Sembrava impossibile, ma da oggi siamo ancora più deboli.
I numeri reali del neofascismo
Anche in questo caso, le elezioni contribuiscono a sgomberare il
campo dalle tossine mediatiche a cui siamo sottoposti nel mese
elettorale. I neofascismi d’ogni risma si infrangono di fronte alla loro
inconsistenza sociale, definendo i contorni di un problema che rimane
di agibilità ma che politicamente risulta, nonostante gli sforzi di ogni
giornale e televisione, incapace di aggregare materialmente alcunché di
significativo. Casapound raccoglie l’invidiabile zerovirgola niente,
mentre Forza Nuova occupa militarmente il campo dei non pervenuti. E’
certo che molto voto nostalgico e razzista sia stato assorbito da
Salvini. Ciò non toglie che queste elezioni confermano un altro trend
storico. Dai due milioni di voti del Msi anche degli anni Novanta, si è
passati stabilmente alle poche decine di migliaia di questo decennio.

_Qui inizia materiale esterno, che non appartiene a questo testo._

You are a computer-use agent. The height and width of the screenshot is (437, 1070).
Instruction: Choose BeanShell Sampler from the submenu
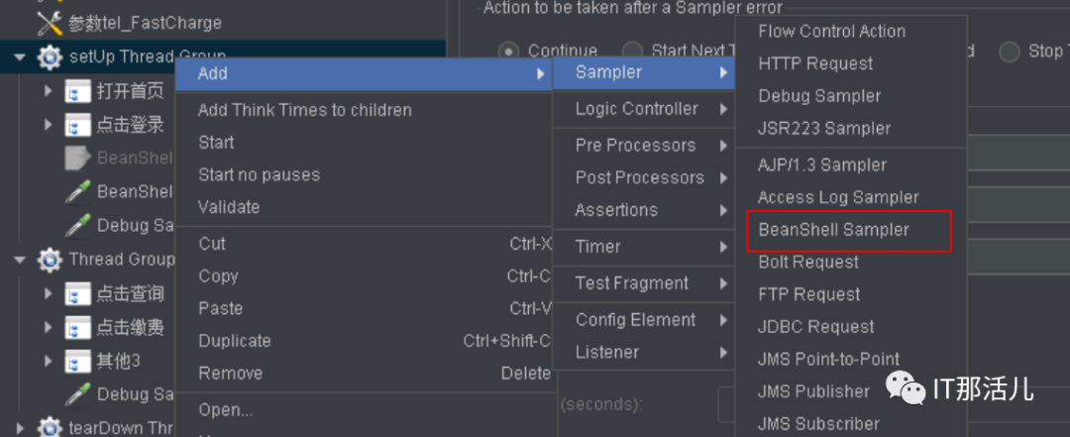point(833,230)
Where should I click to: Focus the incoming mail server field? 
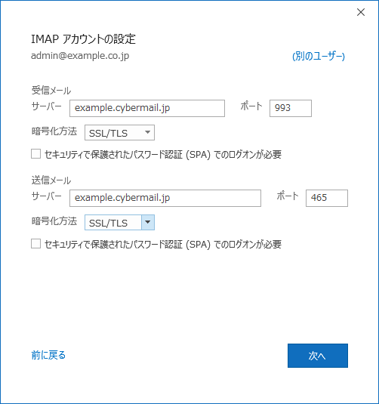pos(147,108)
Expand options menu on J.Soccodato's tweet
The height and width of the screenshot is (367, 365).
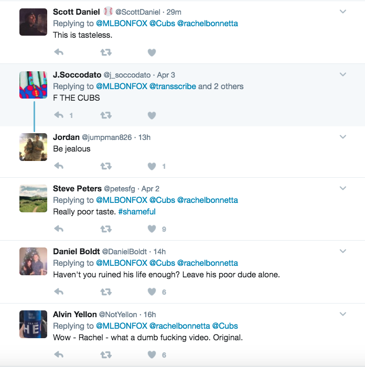click(x=343, y=74)
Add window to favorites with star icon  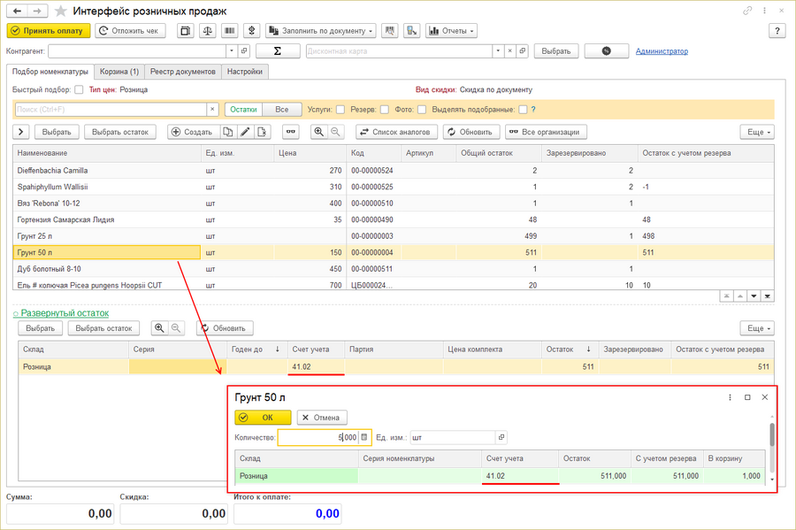pyautogui.click(x=60, y=11)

Reazione e neofascismo sono sempre più due cose diverse, anche in
termini elettorali. Calibrare i nostri strumenti politici dovrà essere
una conseguenza di questa ulteriore conferma.
Fonte
Quella di Militant è un'analisi che trovo condivisibile in misura estremamente limitata, ciò che interessa sono gli spunti riflessivi che offre.